What you should do:
Please return each of the entries below exactly as they appear.

Recorded information:
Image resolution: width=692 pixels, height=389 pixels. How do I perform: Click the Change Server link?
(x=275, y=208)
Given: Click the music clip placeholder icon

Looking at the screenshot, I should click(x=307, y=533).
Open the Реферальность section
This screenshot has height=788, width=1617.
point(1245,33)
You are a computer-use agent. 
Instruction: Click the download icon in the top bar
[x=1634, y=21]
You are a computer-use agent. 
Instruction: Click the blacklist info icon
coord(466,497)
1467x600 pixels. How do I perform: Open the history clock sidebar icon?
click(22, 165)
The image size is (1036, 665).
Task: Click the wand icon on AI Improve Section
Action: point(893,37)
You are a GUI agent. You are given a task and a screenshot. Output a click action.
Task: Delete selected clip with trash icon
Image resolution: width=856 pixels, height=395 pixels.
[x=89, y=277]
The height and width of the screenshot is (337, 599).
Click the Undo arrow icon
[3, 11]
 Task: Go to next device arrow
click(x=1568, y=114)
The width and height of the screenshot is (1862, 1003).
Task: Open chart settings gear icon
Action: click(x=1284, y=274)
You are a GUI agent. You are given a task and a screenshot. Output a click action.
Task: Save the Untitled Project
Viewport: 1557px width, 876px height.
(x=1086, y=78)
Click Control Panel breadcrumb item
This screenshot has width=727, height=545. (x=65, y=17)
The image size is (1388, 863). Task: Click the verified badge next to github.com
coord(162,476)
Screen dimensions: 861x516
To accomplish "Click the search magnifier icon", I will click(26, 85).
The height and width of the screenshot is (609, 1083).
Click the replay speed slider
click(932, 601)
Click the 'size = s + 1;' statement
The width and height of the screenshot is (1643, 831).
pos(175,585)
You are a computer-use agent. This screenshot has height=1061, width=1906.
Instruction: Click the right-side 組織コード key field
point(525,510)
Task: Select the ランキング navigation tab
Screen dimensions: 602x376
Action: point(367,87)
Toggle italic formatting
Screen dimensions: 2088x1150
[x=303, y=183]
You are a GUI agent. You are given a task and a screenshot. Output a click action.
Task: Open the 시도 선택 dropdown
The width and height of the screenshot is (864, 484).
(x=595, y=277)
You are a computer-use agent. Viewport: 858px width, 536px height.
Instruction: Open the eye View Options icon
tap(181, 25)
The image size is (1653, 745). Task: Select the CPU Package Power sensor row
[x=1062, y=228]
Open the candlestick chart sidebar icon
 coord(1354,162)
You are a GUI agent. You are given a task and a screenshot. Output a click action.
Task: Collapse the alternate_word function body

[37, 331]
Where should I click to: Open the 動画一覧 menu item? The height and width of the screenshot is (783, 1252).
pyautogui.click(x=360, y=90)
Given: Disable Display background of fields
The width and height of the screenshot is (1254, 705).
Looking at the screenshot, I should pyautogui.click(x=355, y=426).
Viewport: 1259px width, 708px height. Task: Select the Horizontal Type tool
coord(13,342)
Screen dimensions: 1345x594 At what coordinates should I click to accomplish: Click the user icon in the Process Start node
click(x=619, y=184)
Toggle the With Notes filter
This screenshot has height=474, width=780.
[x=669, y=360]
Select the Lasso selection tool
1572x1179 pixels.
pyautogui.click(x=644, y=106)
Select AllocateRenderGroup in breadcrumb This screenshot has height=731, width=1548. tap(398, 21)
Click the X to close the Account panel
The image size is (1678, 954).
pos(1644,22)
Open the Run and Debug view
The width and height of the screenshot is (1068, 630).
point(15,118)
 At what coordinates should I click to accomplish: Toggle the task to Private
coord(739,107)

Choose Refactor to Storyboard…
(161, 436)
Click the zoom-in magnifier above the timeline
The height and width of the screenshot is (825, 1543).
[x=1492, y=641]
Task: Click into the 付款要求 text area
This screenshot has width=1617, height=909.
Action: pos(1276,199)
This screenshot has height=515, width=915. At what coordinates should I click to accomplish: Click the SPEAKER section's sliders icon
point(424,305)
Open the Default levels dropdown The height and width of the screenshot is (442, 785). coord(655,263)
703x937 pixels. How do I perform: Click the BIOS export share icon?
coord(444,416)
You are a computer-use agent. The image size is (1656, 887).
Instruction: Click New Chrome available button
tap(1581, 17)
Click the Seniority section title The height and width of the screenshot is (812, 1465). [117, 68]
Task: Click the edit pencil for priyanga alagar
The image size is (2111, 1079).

Response area:
Image resolution: width=692 pixels, height=389 pixels. How do I perform: Click the Change Server link?
(x=275, y=208)
Given: Click the music clip placeholder icon

Looking at the screenshot, I should click(x=307, y=533).
Open the Реферальность section
This screenshot has height=788, width=1617.
point(1245,33)
You are a computer-use agent. 
Instruction: Click the download icon in the top bar
[x=1634, y=21]
You are a computer-use agent. 
Instruction: Click the blacklist info icon
coord(466,497)
1467x600 pixels. How do I perform: Open the history clock sidebar icon?
click(22, 165)
The image size is (1036, 665).
Task: Click the wand icon on AI Improve Section
Action: point(893,37)
You are a GUI agent. You are given a task and a screenshot. Output a click action.
Task: Delete selected clip with trash icon
Image resolution: width=856 pixels, height=395 pixels.
[x=89, y=277]
The height and width of the screenshot is (337, 599).
Click the Undo arrow icon
[3, 11]
 Task: Go to next device arrow
click(x=1568, y=114)
The width and height of the screenshot is (1862, 1003).
Task: Open chart settings gear icon
Action: click(x=1284, y=274)
You are a GUI agent. You are given a task and a screenshot. Output a click action.
Task: Save the Untitled Project
Viewport: 1557px width, 876px height.
(x=1086, y=78)
Click Control Panel breadcrumb item
This screenshot has width=727, height=545. (x=65, y=17)
The image size is (1388, 863). Task: Click the verified badge next to github.com
coord(162,476)
Screen dimensions: 861x516
To accomplish "Click the search magnifier icon", I will click(26, 85).
The height and width of the screenshot is (609, 1083).
Click the replay speed slider
click(932, 601)
Click the 'size = s + 1;' statement
The width and height of the screenshot is (1643, 831).
pos(175,585)
You are a computer-use agent. This screenshot has height=1061, width=1906.
Instruction: Click the right-side 組織コード key field
point(525,510)
Task: Select the ランキング navigation tab
Screen dimensions: 602x376
Action: point(367,87)
Toggle italic formatting
Screen dimensions: 2088x1150
[x=303, y=183]
You are a GUI agent. You are given a task and a screenshot. Output a click action.
Task: Open the 시도 선택 dropdown
The width and height of the screenshot is (864, 484).
(x=595, y=277)
You are a computer-use agent. Viewport: 858px width, 536px height.
Instruction: Open the eye View Options icon
tap(181, 25)
The image size is (1653, 745). Task: Select the CPU Package Power sensor row
[x=1062, y=228]
Open the candlestick chart sidebar icon
 coord(1354,162)
You are a GUI agent. You are given a task and a screenshot. Output a click action.
Task: Collapse the alternate_word function body

[37, 331]
Where should I click to: Open the 動画一覧 menu item? The height and width of the screenshot is (783, 1252).
pyautogui.click(x=360, y=90)
Given: Disable Display background of fields
The width and height of the screenshot is (1254, 705).
Looking at the screenshot, I should pyautogui.click(x=355, y=426).
Viewport: 1259px width, 708px height. Task: Select the Horizontal Type tool
coord(13,342)
Screen dimensions: 1345x594 At what coordinates should I click to accomplish: Click the user icon in the Process Start node
click(x=619, y=184)
Toggle the With Notes filter
This screenshot has height=474, width=780.
[x=669, y=360]
Select the Lasso selection tool
1572x1179 pixels.
pyautogui.click(x=644, y=106)
Select AllocateRenderGroup in breadcrumb This screenshot has height=731, width=1548. tap(398, 21)
Click the X to close the Account panel
The image size is (1678, 954).
pos(1644,22)
Open the Run and Debug view
The width and height of the screenshot is (1068, 630).
point(15,118)
 At what coordinates should I click to accomplish: Toggle the task to Private
coord(739,107)

Choose Refactor to Storyboard…
(161, 436)
Click the zoom-in magnifier above the timeline
The height and width of the screenshot is (825, 1543).
[x=1492, y=641]
Task: Click into the 付款要求 text area
This screenshot has width=1617, height=909.
Action: pos(1276,199)
This screenshot has height=515, width=915. At what coordinates should I click to accomplish: Click the SPEAKER section's sliders icon
point(424,305)
Open the Default levels dropdown The height and width of the screenshot is (442, 785). coord(655,263)
703x937 pixels. How do I perform: Click the BIOS export share icon?
coord(444,416)
You are a computer-use agent. The image size is (1656, 887).
Instruction: Click New Chrome available button
tap(1581, 17)
Click the Seniority section title The height and width of the screenshot is (812, 1465). [117, 68]
Task: Click the edit pencil for priyanga alagar
The image size is (2111, 1079).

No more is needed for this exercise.